> [TO DO]
Wherever a line in the data below holds "arrow", copy that line.

> [INFORMATION SHOWN]
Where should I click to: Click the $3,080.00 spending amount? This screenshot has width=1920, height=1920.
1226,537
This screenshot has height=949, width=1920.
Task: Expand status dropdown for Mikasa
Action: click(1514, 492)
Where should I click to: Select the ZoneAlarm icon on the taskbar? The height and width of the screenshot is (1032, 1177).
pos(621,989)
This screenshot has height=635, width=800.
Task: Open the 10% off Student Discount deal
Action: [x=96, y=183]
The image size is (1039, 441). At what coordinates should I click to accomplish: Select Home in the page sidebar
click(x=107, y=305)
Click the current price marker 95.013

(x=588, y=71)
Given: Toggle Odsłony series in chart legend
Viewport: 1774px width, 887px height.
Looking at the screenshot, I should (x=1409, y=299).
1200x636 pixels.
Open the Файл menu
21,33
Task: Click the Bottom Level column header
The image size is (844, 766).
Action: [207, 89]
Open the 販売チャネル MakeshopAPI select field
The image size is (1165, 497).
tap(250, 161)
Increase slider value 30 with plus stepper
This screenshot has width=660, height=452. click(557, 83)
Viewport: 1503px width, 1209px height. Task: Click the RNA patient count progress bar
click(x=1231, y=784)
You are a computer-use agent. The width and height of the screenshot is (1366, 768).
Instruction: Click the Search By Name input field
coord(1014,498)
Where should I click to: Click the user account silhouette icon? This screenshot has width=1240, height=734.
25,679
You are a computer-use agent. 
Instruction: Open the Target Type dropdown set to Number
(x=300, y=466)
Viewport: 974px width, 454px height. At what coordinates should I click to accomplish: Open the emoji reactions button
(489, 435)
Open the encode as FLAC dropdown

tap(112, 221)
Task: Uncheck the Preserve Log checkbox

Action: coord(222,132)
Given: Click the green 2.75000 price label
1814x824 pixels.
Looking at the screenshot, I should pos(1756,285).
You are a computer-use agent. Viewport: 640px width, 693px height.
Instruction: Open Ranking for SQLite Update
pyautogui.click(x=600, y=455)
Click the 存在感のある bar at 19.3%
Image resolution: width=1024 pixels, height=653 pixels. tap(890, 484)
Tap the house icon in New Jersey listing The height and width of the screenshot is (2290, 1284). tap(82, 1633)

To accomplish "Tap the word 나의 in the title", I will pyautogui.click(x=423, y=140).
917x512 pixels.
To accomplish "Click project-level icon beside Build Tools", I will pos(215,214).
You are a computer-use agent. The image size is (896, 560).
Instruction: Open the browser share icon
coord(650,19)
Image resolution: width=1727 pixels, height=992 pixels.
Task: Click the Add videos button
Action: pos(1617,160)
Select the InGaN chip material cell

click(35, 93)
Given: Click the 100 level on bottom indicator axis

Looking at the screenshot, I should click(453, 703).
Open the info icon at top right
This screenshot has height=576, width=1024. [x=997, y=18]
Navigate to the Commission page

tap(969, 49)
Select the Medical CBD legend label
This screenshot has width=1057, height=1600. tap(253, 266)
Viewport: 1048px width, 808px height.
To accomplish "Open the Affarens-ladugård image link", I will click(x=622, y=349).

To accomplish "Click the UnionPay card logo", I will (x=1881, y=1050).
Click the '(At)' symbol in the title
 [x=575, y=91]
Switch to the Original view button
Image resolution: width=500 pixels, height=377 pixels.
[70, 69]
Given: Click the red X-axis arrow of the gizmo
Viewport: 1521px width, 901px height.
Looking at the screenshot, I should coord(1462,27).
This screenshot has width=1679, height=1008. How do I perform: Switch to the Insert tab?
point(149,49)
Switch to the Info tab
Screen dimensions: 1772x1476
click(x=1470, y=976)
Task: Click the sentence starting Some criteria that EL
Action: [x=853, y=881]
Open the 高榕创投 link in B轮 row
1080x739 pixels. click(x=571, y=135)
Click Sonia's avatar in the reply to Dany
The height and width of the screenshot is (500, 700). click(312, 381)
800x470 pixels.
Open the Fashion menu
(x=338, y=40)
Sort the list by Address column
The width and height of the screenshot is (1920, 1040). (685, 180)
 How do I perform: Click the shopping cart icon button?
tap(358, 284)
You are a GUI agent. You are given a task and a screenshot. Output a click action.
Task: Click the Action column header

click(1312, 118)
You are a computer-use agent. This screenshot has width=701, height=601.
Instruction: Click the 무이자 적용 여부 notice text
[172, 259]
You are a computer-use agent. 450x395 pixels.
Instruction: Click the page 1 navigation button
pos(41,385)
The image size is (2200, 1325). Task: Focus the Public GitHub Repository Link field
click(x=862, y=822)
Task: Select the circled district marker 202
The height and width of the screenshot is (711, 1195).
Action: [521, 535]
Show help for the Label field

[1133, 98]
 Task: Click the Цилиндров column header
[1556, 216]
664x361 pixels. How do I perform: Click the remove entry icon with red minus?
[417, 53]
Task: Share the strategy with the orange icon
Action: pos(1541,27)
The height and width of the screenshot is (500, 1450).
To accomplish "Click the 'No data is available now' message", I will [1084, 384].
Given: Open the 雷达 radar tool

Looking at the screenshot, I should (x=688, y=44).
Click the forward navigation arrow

> [RESPONSE]
Given: Click the red X-axis arrow of the gizmo
Click the forward navigation arrow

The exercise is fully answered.